As far as the story goes, Wreck-It Ralph is sick and tired of being the bad guy in his game, and becomes jealous of the hero – Fix-It Felix, Jr (a sort of Mario character). He leaves his own game in order to try and win a medal in another, and although he undeservedly gets his medal he soon loses it again and has to enlist the help of Vanellope, a young girl who dreams of being a racer in the game Sugar Rush,  but keeps glitching all the time and is ostracised by the other racers.

The relationship between Ralph and Vanellope, although they have only recently met, is written to mirror that of an absent father and his daughter. I’m sure that there are quite a few who only see their children at weekends and may have taken them to see the film on one of those days. If they did, they may have perhaps been inspired to encourage their daughter as the film tries to lead them to do.
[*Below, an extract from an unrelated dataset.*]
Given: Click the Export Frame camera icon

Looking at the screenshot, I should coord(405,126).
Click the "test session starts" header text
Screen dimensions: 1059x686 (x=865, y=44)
Who knows?

Alright, so this is basically a cynical money making machine, designed to attract the kids with the flashing lights and convince the adults to cough up for tickets by dangling the sacred objects of their youth in front of them. It’s just as cynical to the kids, hoping to plant the seeds of future sales with such product placement as the Nes-Quick-Sand scene, and the Diet Coke/Mentoes mountain which ends up being a key plot device. That’s just the name of the game these days I suppose.

Nevertheless, as usual with these things it’s an entertaining ride, with all the classic story beats – sorrow, a quest, a romance, redemption… it deserves to be up there with the likes of A Bug’s Life and Cars as a decent slice of family entertainment and well worth seeing if you have children to placate or you miss the good old days of gaming. Oh, and the end credits are worth watching too!